* EXCERTO DA PÁGINA:
Azeitona galega da Beira Baixa recebe estatuto de Indicação Geográfica Protegida da UE. Foto: DR

A oliveira, a azeitona e, claro, o azeite, fazem parte da essência do concelho de Vila Nova da Barquinha, ou não tivesse o brasão deste município oliveiras na sua constituição. Mas embora, noutros tempos o número de lagares no concelho barquinhense ascendesse às três dezenas, atualmente este “líquido precioso” já só é produzido no Lagar do Casalinho, em Limeiras, freguesia de Praia do Ribatejo. Talvez por isso, mas não só, decorre o festival “À Mesa com Azeite” até dia 5 de dezembro, que pretende promover, homenagear e colocar este produto nas mesas dos restaurantes do concelho.

Mas antes de chegar ao prato, o azeite é azeitona, pelo que comecemos pelo início e visitemos o único lagar ainda em laboração no concelho de Vila Nova da Barquinha.

* OBJETIVOS:
1. Indique se cada afirmação está de acordo com o excerto, respondendo sim ou não e citando as palavras decisivas do excerto: (a) atualmente existem três dezenas de lagares no concelho; (b) o Lagar do Casalinho situa-se em Limeiras, freguesia de Praia do Ribatejo; (c) o festival «À Mesa com Azeite» decorre até 5 de dezembro.
2. Resuma o excerto em duas frases.
Os dados apresentados em seguida constituem material independente do excerto.

* DADOS EXTRAÍDOS:

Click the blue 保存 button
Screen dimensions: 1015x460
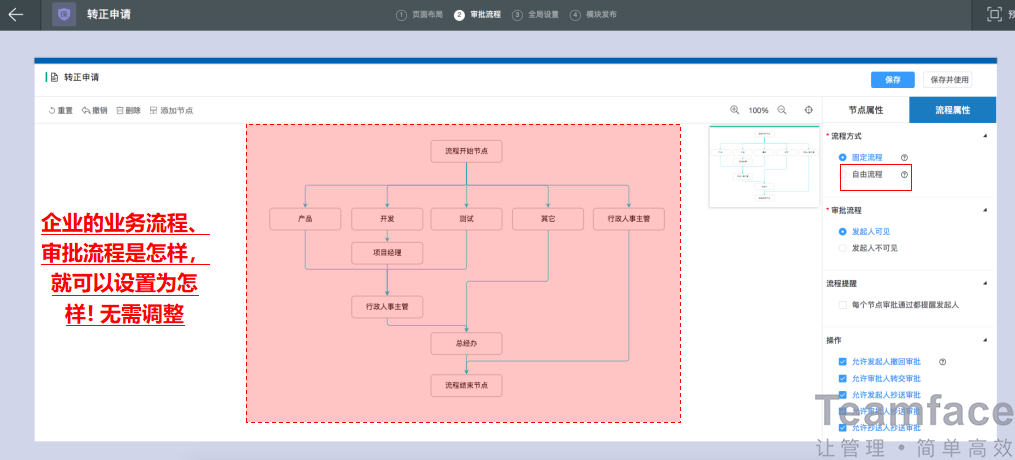click(892, 80)
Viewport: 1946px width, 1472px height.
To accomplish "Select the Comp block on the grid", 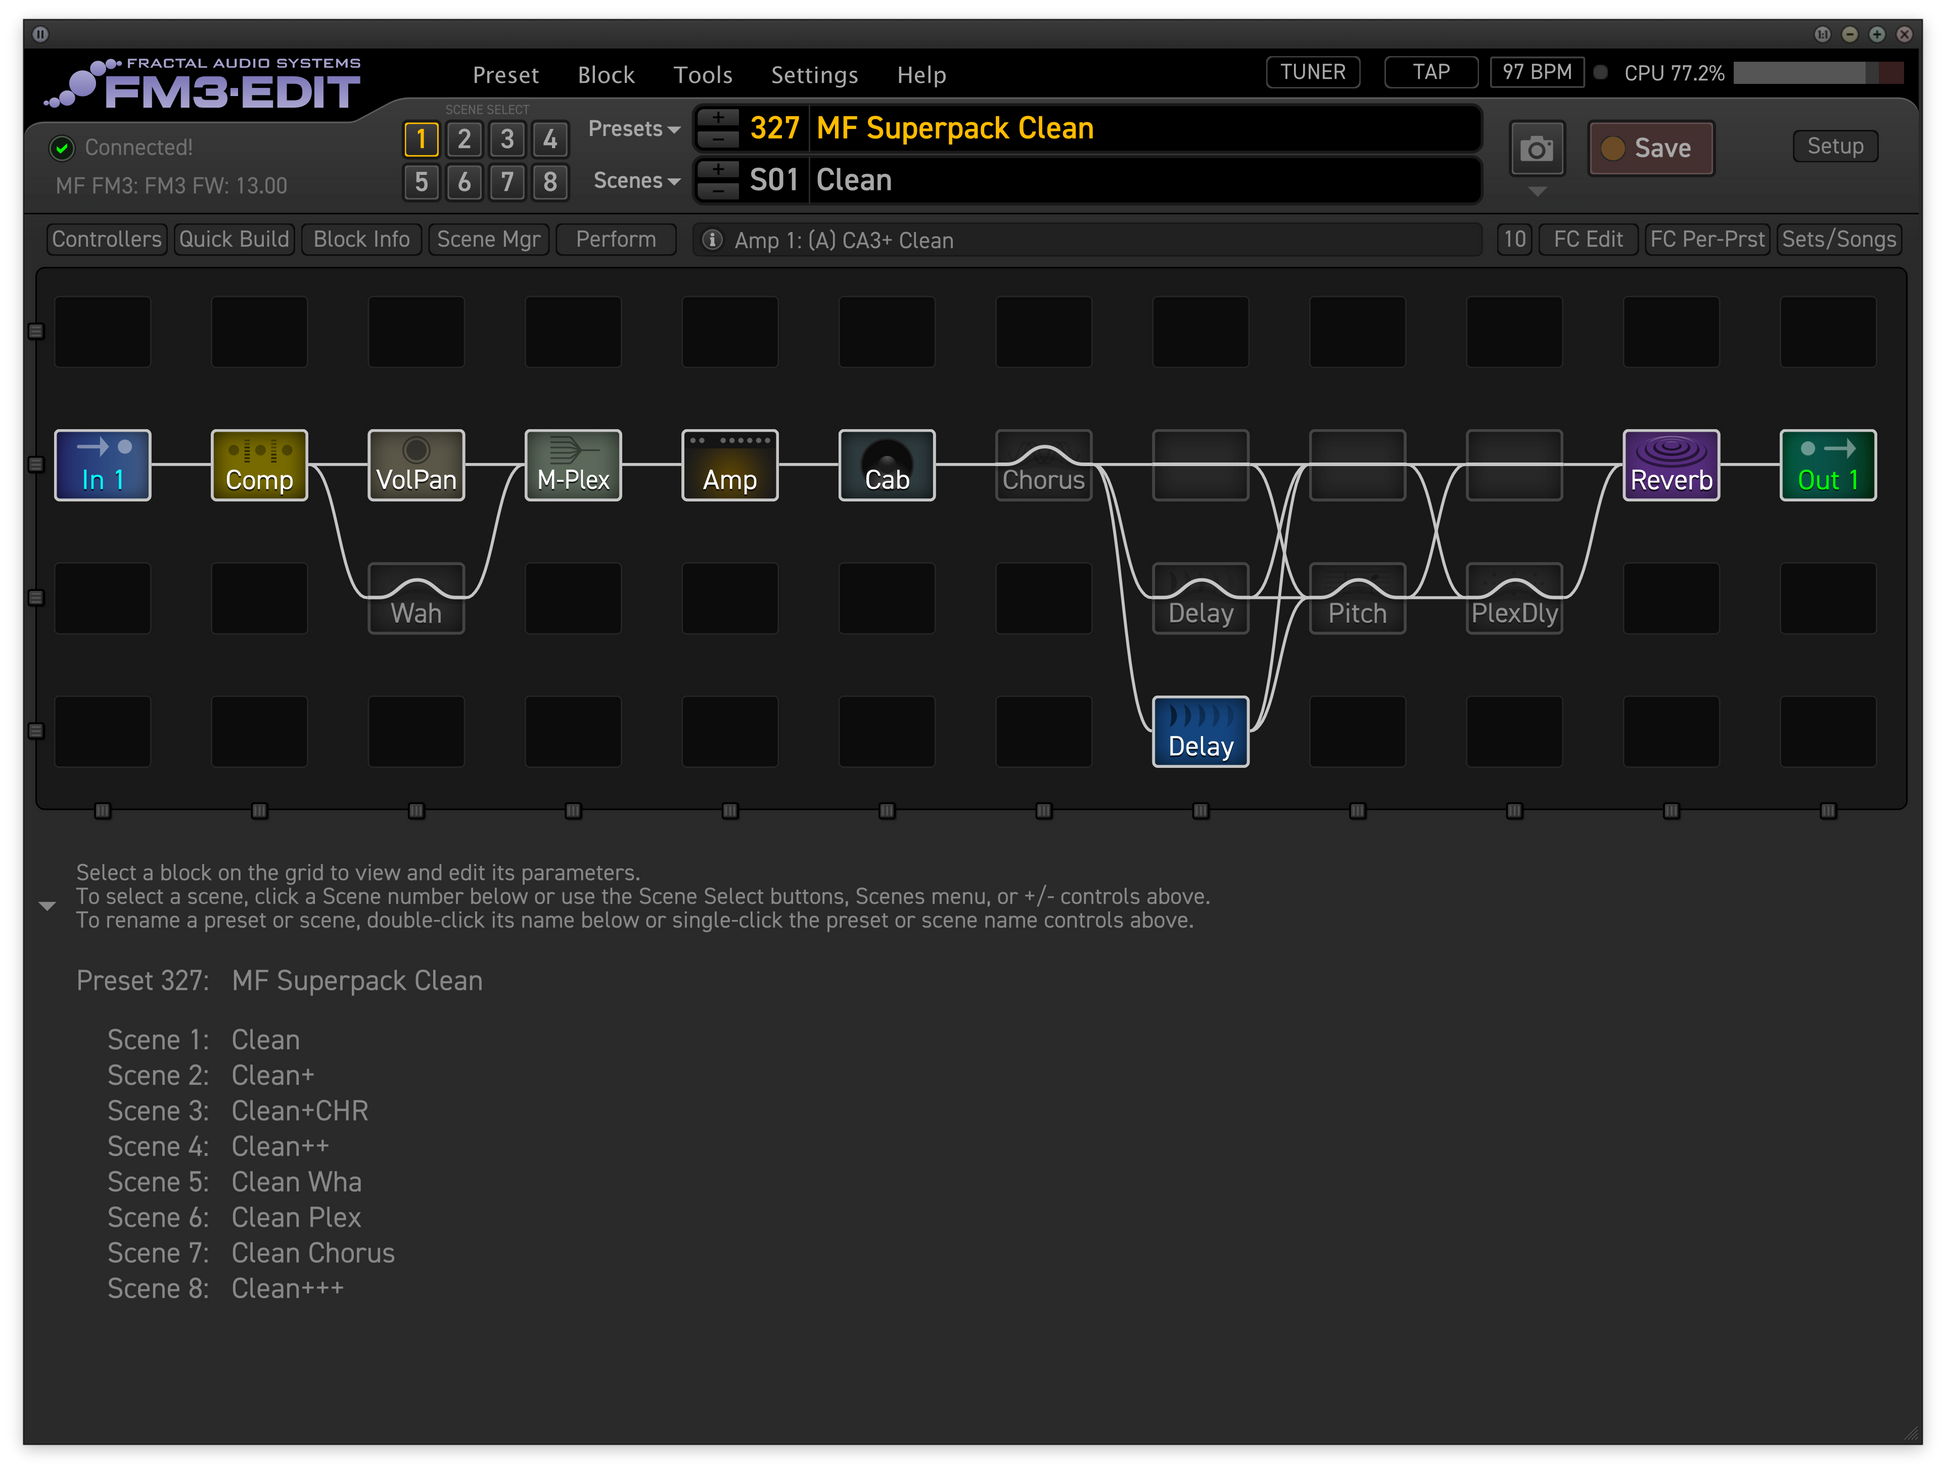I will [x=259, y=465].
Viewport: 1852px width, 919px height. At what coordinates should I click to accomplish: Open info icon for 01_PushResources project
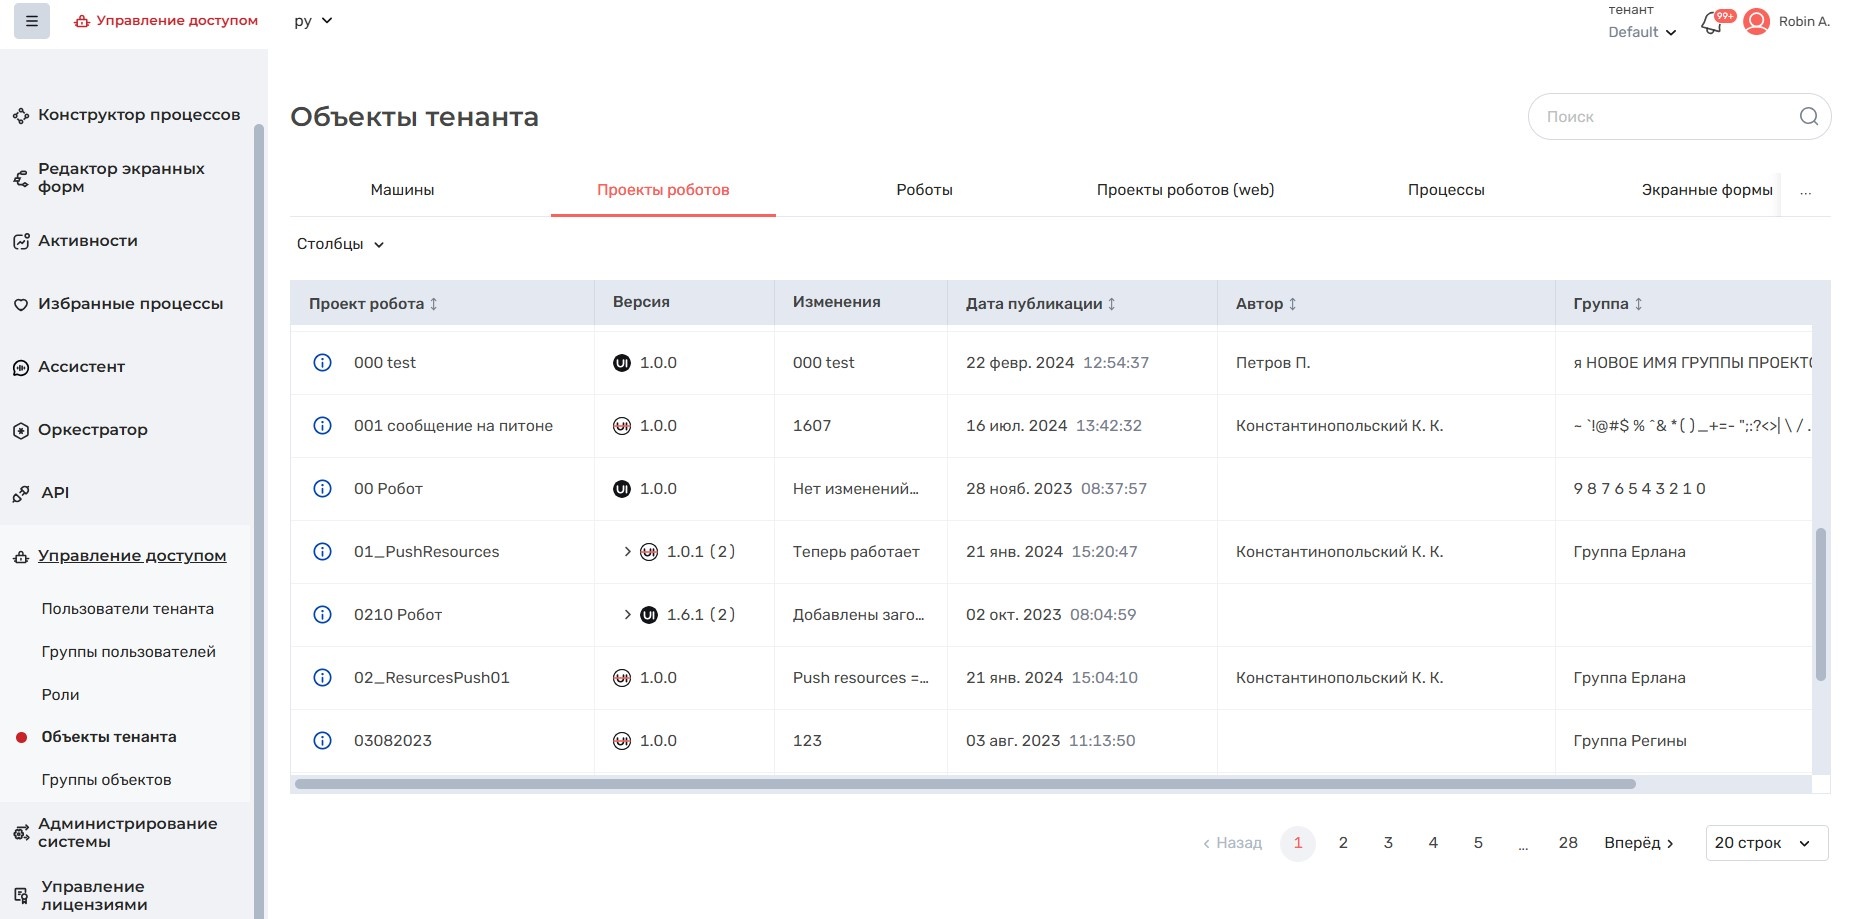pos(322,552)
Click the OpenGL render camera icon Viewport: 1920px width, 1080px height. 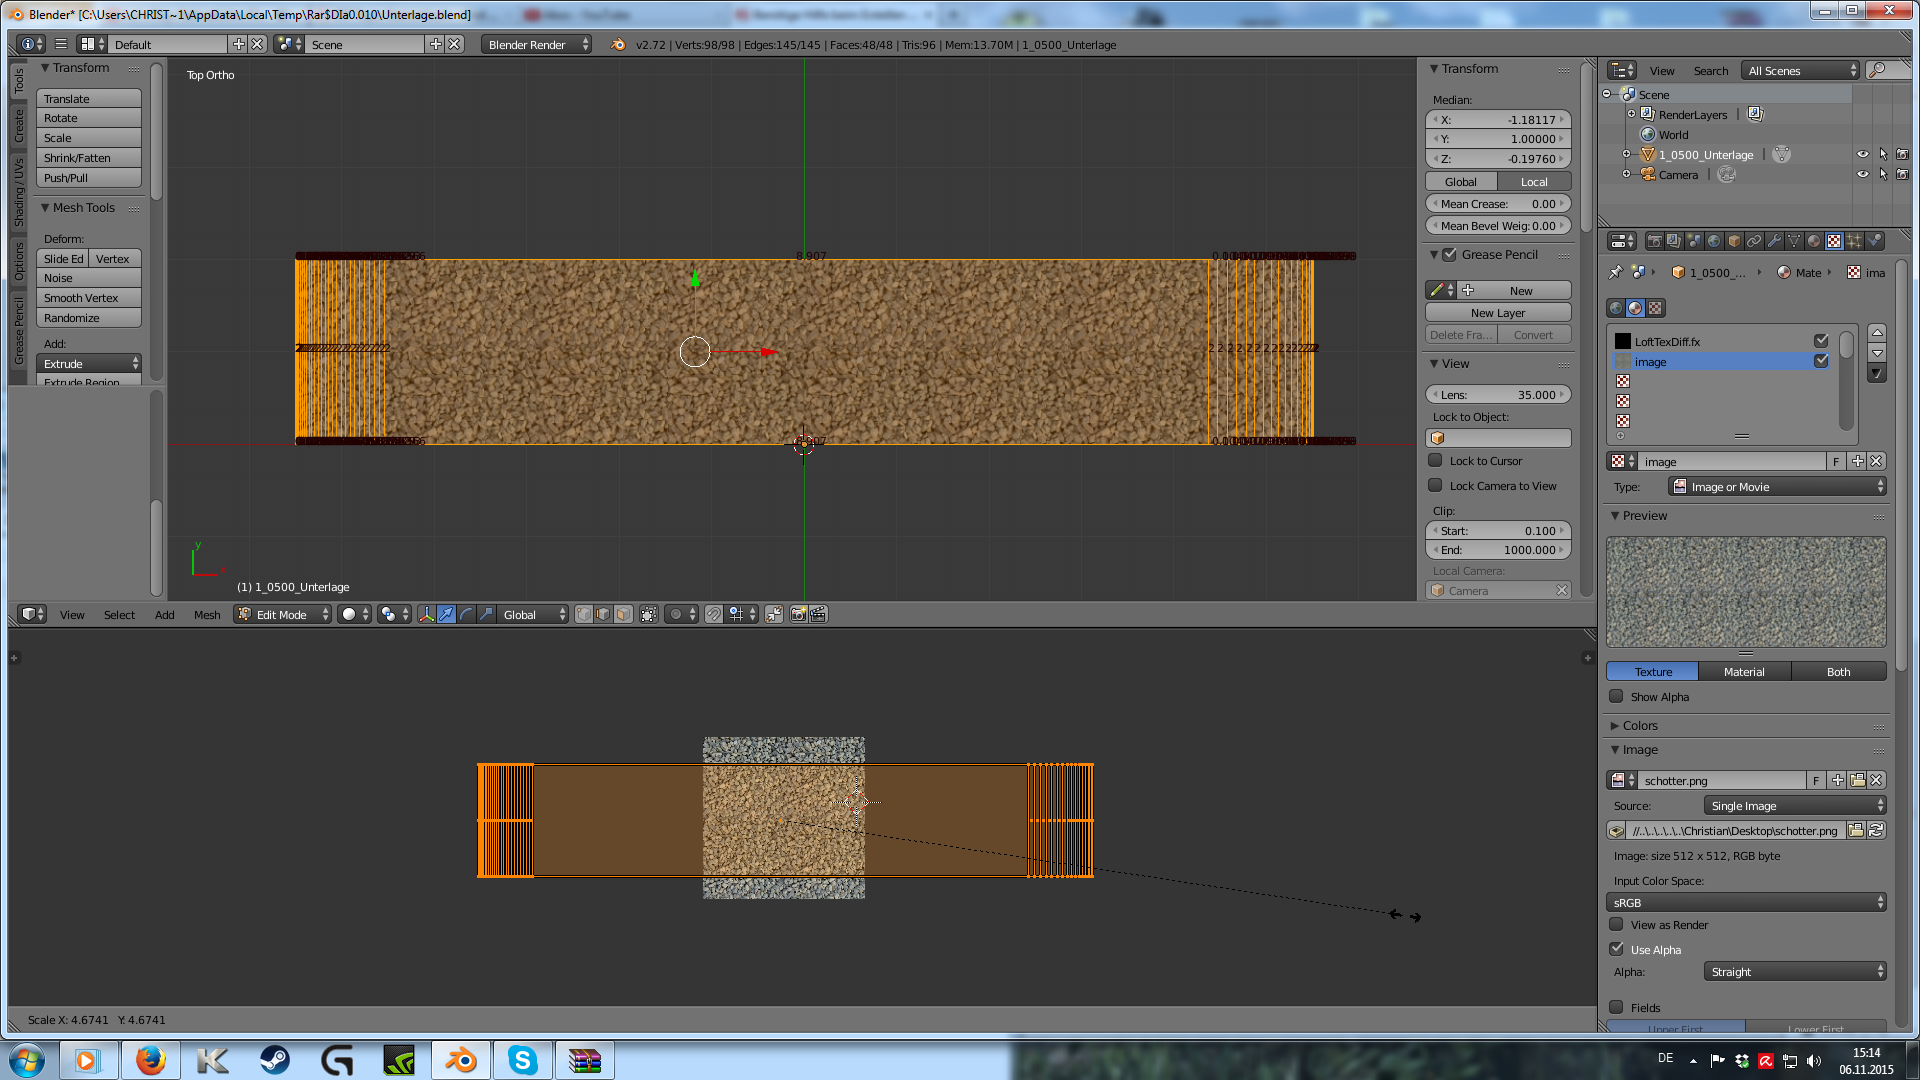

* SOLUÇÕES DOS PROBLEMAS:
1.
(a) Não: «noutros tempos o número de lagares no concelho barquinhense ascendesse às três dezenas, atualmente este “líquido precioso” já só é produzido no Lagar do Casalinho».
(b) Sim: «Lagar do Casalinho, em Limeiras, freguesia de Praia do Ribatejo».
(c) Sim: «decorre o festival “À Mesa com Azeite” até dia 5 de dezembro».

2. A oliveira, a azeitona e o azeite fazem parte da essência do concelho de Vila Nova da Barquinha, onde outrora chegaram a existir três dezenas de lagares, mas onde hoje o azeite só é produzido no Lagar do Casalinho, em Limeiras. Até 5 de dezembro decorre o festival «À Mesa com Azeite», que pretende promover e homenagear este produto e colocá-lo nas mesas dos restaurantes do concelho.